Algorithms

Gas Station

MediumLast updated: 02/05/2026, 16:00:00 PST
01

Problem Statement

There are n gas stations on a circular route. gas[i] is the amount of gas you get at station i, and cost[i] is the cost to travel from station i to i+1 (with n-1 to 0 for the last segment). You have an empty tank initially. Return the starting gas station's index if you can travel around the circuit once (clockwise), otherwise -1. If a solution exists, it is unique.

02

Key Observations

  • Necessary condition: If sum(gas) < sum(cost), we cannot complete the circuit — return -1. Otherwise a solution exists.
  • Greedy: Start at index 0, maintain tank (current gas). For each i, add gas[i] - cost[i] to tank. If at some i the tank becomes negative, we cannot start at any index 0..i (each would fail at or before i+1). So we restart the candidate start at i+1 and reset tank to 0. After the loop, start is a valid starting index (and we've verified total gas >= total cost).
03

Approach

High-level: If sum(gas) < sum(cost) return -1. start=0, tank=0. For i=0..n-1: tank += gas[i]-cost[i]; if tank < 0 then start = i+1, tank = 0. Return start.

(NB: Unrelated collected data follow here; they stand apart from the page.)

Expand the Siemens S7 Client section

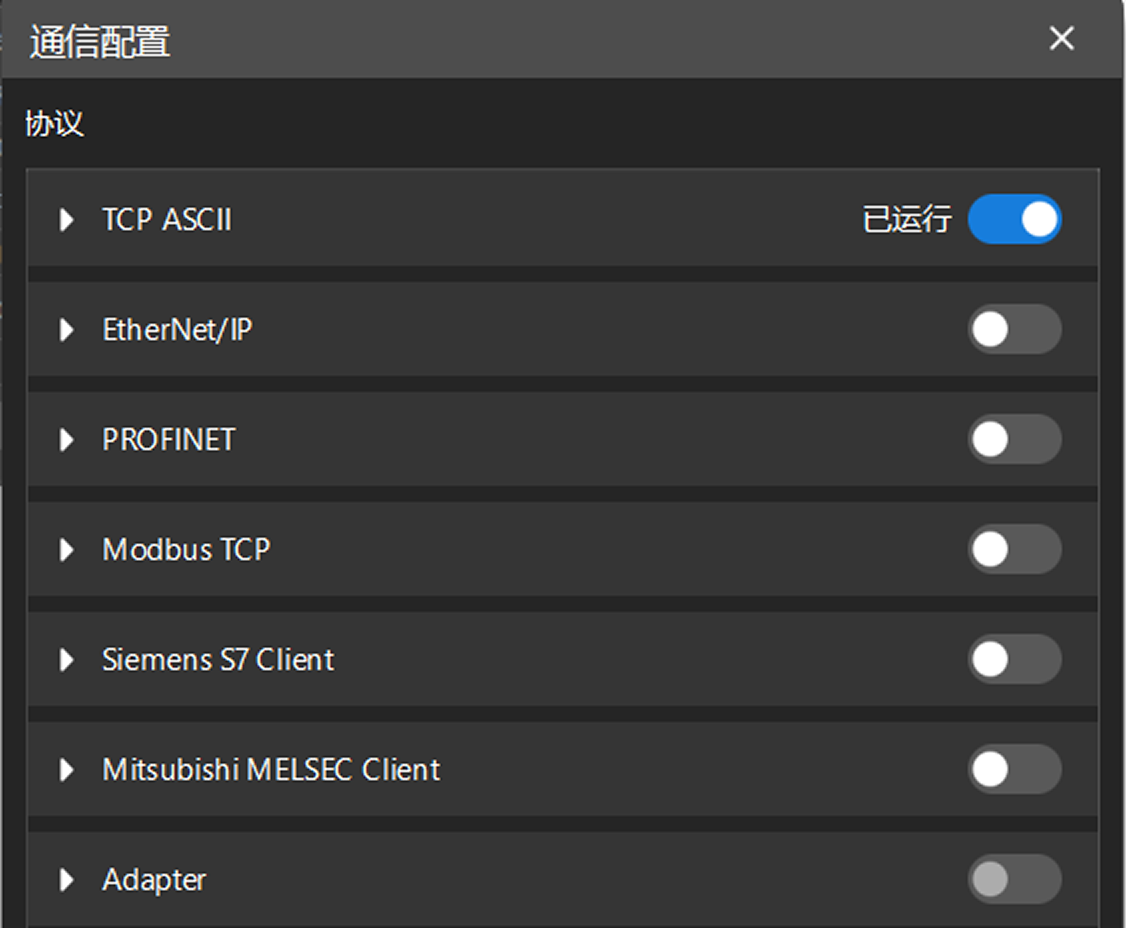66,660
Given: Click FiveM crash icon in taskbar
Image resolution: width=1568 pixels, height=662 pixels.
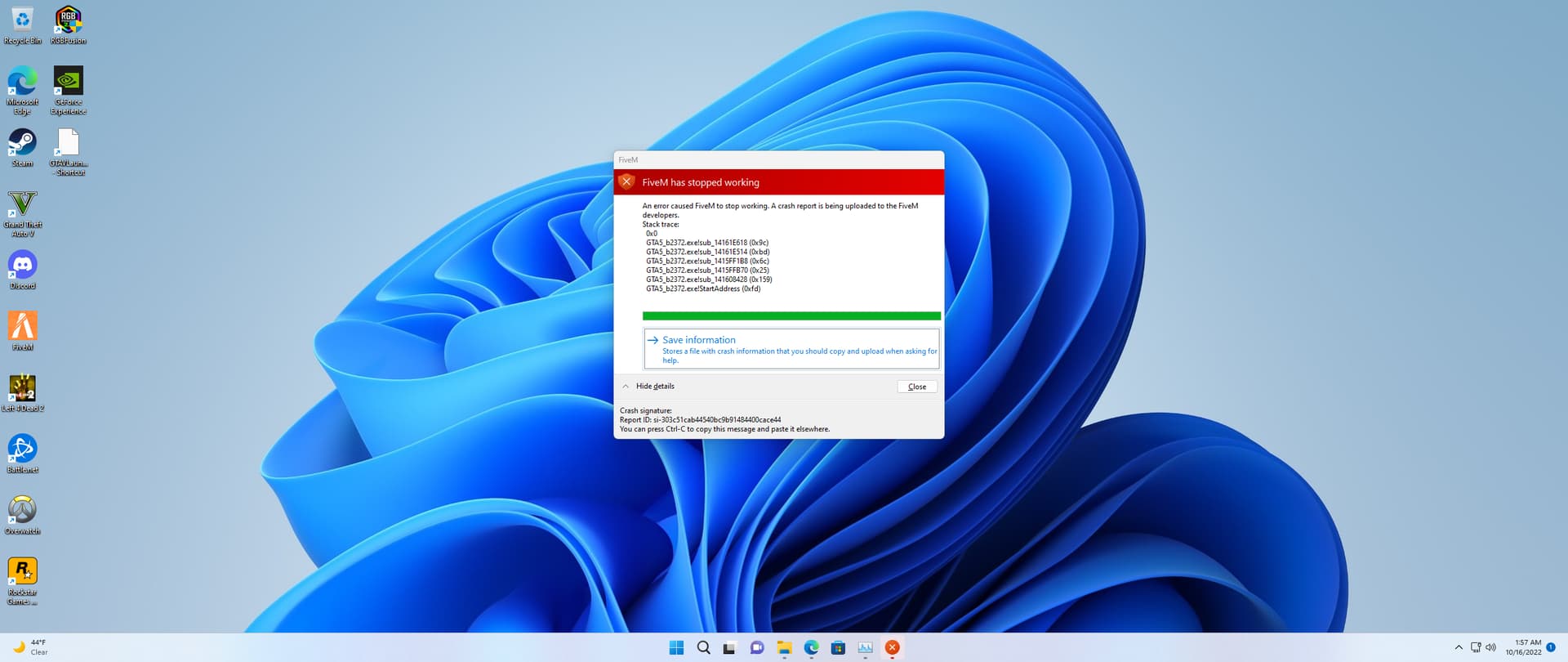Looking at the screenshot, I should click(x=892, y=647).
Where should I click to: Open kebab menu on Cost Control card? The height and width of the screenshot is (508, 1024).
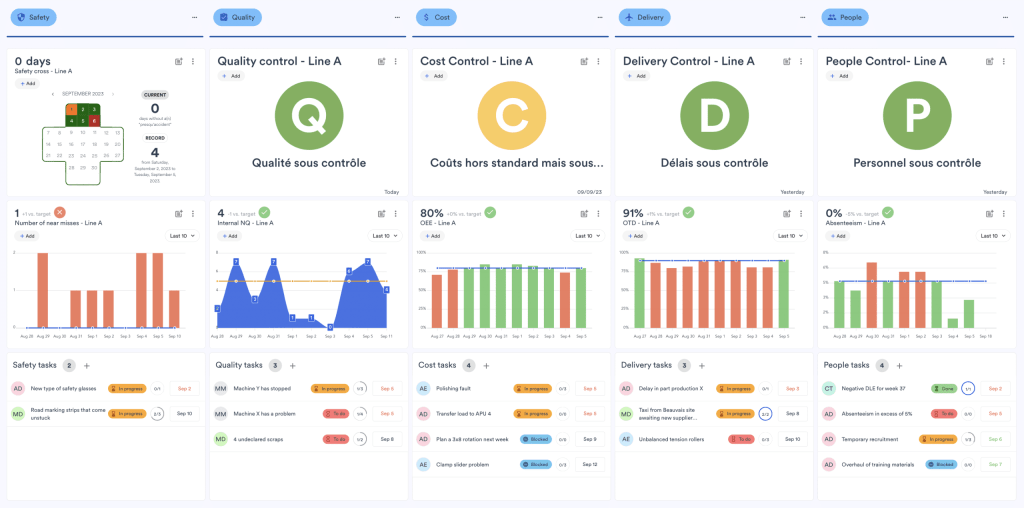pyautogui.click(x=598, y=62)
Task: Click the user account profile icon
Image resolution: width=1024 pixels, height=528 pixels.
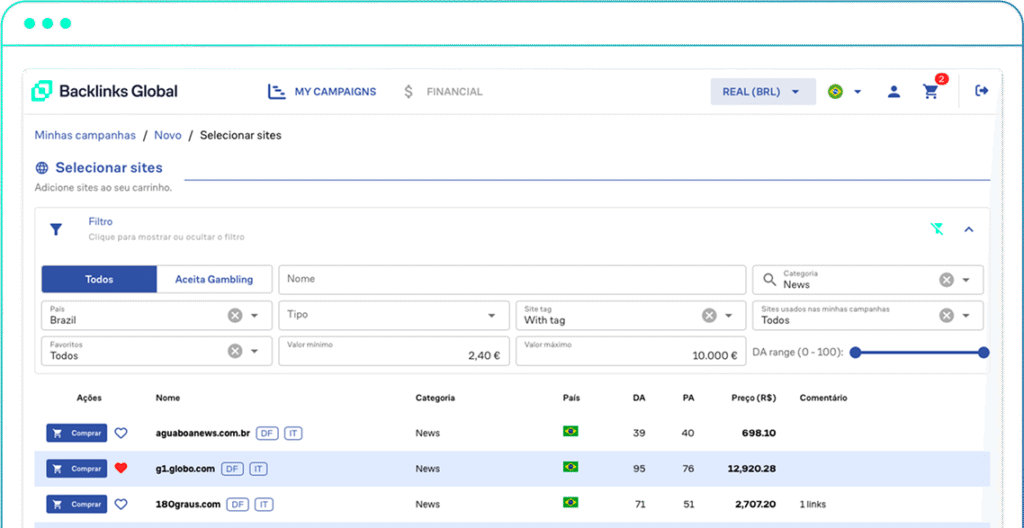Action: pyautogui.click(x=894, y=92)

Steps: total=0, tank=0, start=0. For i: total += gas[i]-cost[i], tank += gas[i]-cost[i]; if tank<0 then start=i+1, tank=0. If total<0 return -1 else return start.

04

Implementation

Java
public int canCompleteCircuit(int[] gas, int[] cost) {
    int total = 0, tank = 0, start = 0;

    for (int i = 0; i < gas.length; i++) {
        total += gas[i] - cost[i];
        tank += gas[i] - cost[i];

        if (tank < 0) { start = i + 1; tank = 0; }
    }

    return total >= 0 ? start : -1;
}
05

Test Cases

Example 1

Input
gas = [1,2,3,4,5], cost = [3,4,5,1,2]
Expected
3
Explanation
Start at index 3.
06

Complexity Analysis

  • Time: typically O(n) or O(n log n).
  • Space: O(1) or O(n).
07

Follow-ups

  • Prove greedy choice property; handle ties.